__Problem details__
Give the entries below again, word for word, and leave out the images.

Provided records START

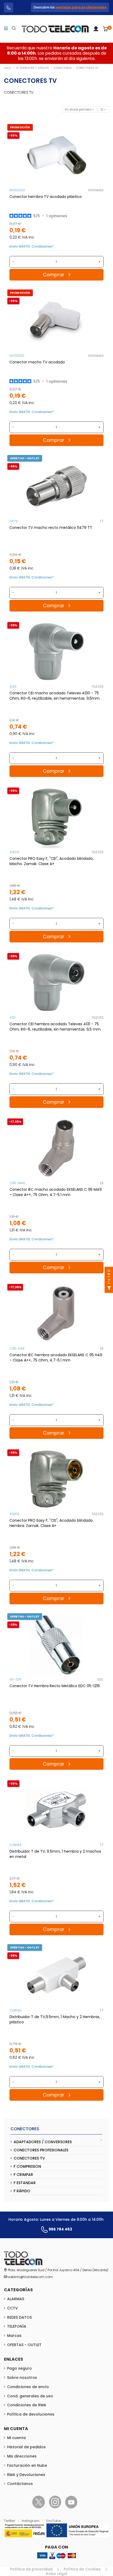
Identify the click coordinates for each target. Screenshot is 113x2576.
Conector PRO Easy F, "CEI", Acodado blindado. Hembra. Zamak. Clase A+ (51, 1523)
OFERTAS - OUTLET (24, 2344)
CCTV (12, 2308)
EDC (100, 1679)
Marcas (14, 2335)
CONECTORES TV (29, 2158)
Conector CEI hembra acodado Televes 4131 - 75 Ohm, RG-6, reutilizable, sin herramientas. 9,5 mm (55, 1026)
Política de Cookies (82, 2569)
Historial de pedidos (26, 2447)
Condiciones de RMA (26, 2405)
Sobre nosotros (22, 2377)
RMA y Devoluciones (26, 2474)
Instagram (31, 2520)
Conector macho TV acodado (37, 362)
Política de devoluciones (30, 2414)
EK (102, 1183)
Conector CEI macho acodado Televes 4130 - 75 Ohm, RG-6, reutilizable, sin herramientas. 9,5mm (54, 695)
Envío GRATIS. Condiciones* (31, 246)
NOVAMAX (96, 190)
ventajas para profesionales (80, 7)
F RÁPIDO (22, 2191)
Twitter (10, 2520)
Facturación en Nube (27, 2465)
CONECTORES (25, 2129)
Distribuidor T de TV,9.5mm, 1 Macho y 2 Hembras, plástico (54, 2019)
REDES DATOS (19, 2317)
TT (102, 521)
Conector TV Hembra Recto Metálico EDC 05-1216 (54, 1685)
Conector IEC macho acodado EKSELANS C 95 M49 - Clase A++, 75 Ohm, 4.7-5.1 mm (55, 1192)
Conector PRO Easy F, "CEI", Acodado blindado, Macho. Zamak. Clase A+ (51, 861)
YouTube (53, 2520)
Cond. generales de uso (30, 2396)
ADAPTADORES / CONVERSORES (43, 2142)
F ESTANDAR (25, 2182)
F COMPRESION (27, 2166)
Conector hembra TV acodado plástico (45, 196)
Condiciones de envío (28, 2386)
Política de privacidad (31, 2569)
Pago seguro (19, 2368)
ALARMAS (15, 2299)
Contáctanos (20, 2483)
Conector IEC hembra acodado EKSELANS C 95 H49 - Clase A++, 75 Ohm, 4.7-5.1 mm (55, 1357)
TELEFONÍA (16, 2326)
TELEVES (97, 686)
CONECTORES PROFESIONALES (41, 2150)
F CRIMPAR (23, 2174)
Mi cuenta (16, 2437)
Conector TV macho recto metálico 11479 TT (50, 527)
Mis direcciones (22, 2456)
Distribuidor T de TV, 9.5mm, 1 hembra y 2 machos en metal (55, 1854)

Provided records END

__Response__
Identify the click coordinates for each target. Screenshot is 113x2576.
Conector PRO Easy F, "CEI", Acodado blindado. Hembra. Zamak. Clase A+ (51, 1523)
OFERTAS - OUTLET (24, 2344)
CCTV (12, 2308)
EDC (100, 1679)
Marcas (14, 2335)
CONECTORES TV (29, 2158)
Conector CEI hembra acodado Televes 4131 - 75 Ohm, RG-6, reutilizable, sin herramientas. 9,5 mm (55, 1026)
Política de Cookies (82, 2569)
Historial de pedidos (26, 2447)
Condiciones de RMA (26, 2405)
Sobre nosotros (22, 2377)
RMA y Devoluciones (26, 2474)
Instagram (31, 2520)
Conector macho TV acodado (37, 362)
Política de devoluciones (30, 2414)
EK (102, 1183)
Conector CEI macho acodado Televes 4130 - 75 Ohm, RG-6, reutilizable, sin herramientas. 9,5mm (54, 695)
Envío GRATIS. Condiciones* (31, 246)
NOVAMAX (96, 190)
ventajas para profesionales (80, 7)
F RÁPIDO (22, 2191)
Twitter (10, 2520)
Facturación en Nube (27, 2465)
CONECTORES (25, 2129)
Distribuidor T de TV,9.5mm, 1 Macho y 2 Hembras, plástico (54, 2019)
REDES DATOS (19, 2317)
TT (102, 521)
Conector TV Hembra Recto Metálico EDC 05-1216 (54, 1685)
Conector IEC macho acodado EKSELANS C 95 M49 - Clase A++, 75 Ohm, 4.7-5.1 mm (55, 1192)
Conector PRO Easy F, "CEI", Acodado blindado, Macho. Zamak. Clase A+ (51, 861)
YouTube (53, 2520)
Cond. generales de uso (30, 2396)
ADAPTADORES / CONVERSORES (43, 2142)
F ESTANDAR (25, 2182)
F COMPRESION (27, 2166)
Conector hembra TV acodado plástico (45, 196)
Condiciones de envío (28, 2386)
Política de privacidad (31, 2569)
Pago seguro (19, 2368)
ALARMAS (15, 2299)
Contáctanos (20, 2483)
Conector IEC hembra acodado EKSELANS C 95 H49 - Clase A++, 75 Ohm, 4.7-5.1 mm (55, 1357)
TELEFONÍA (16, 2326)
TELEVES (97, 686)
CONECTORES PROFESIONALES (41, 2150)
F CRIMPAR (23, 2174)
Mi cuenta (16, 2437)
Conector TV macho recto metálico 11479 TT (50, 527)
Mis direcciones (22, 2456)
Distribuidor T de TV, 9.5mm, 1 hembra y 2 machos en metal (55, 1854)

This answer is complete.